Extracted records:

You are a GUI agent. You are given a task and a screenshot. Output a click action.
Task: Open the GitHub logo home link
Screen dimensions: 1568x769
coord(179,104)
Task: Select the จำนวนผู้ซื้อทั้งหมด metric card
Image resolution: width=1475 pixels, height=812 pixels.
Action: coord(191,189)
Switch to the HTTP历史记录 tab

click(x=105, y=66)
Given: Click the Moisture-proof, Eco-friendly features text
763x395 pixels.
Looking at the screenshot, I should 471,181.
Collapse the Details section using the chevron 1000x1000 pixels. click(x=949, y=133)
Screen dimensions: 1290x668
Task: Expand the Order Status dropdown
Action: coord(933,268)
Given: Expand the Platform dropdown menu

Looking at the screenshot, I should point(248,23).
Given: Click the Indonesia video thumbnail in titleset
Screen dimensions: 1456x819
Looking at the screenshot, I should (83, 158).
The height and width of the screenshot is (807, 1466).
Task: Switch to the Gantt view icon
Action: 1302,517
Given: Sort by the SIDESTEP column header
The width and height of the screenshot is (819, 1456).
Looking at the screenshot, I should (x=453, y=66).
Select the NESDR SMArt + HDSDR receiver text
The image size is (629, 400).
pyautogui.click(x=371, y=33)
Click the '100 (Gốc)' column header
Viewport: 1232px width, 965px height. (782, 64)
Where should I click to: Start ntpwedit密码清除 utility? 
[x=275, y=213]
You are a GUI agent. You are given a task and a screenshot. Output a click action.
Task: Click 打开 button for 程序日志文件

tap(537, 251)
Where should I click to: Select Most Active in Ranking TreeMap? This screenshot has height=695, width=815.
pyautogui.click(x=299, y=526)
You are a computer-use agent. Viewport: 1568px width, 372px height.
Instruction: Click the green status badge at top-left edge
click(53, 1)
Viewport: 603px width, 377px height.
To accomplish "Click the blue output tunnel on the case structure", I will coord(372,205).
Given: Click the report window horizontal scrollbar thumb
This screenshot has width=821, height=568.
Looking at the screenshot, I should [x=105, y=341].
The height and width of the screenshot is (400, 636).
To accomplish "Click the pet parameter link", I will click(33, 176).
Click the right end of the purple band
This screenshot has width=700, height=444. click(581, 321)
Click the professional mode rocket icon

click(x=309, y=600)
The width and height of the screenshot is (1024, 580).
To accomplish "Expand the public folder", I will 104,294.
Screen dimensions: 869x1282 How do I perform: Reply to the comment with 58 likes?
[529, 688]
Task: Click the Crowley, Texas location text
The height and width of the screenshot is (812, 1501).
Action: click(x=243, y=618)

**REQUIREMENT:**
Would you show every line in the data above that contains the string "link"?

**TASK RESPONSE:**
Task: Open the GitHub logo home link
To accomplish "Click the pet parameter link", I will click(33, 176).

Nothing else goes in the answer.